(DIRECTION):
Starting at the line that contains "You are a computer-use agent. This" and ending at the last line of the records below, both included, output those lines as a Markdown table with the columns Row and Text. Number each line in Row, place the line itself in Text, and leave out blank lines.

— BEGIN —

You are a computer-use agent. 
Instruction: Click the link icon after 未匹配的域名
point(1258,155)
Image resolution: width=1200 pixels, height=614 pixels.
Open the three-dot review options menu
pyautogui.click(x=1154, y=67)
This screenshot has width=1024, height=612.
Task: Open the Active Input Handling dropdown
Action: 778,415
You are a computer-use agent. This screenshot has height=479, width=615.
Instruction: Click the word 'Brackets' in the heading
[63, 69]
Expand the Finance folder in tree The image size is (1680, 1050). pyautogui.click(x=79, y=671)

— END —

(FINAL RESULT):
| Row | Text |
|---|---|
| 1 | You are a computer-use agent. This screenshot has height=479, width=615. |
| 2 | Instruction: Click the word 'Brackets' in the heading |
| 3 | [63, 69] |
| 4 | Expand the Finance folder in tree The image size is (1680, 1050). pyautogui.click(x=79, y=671) |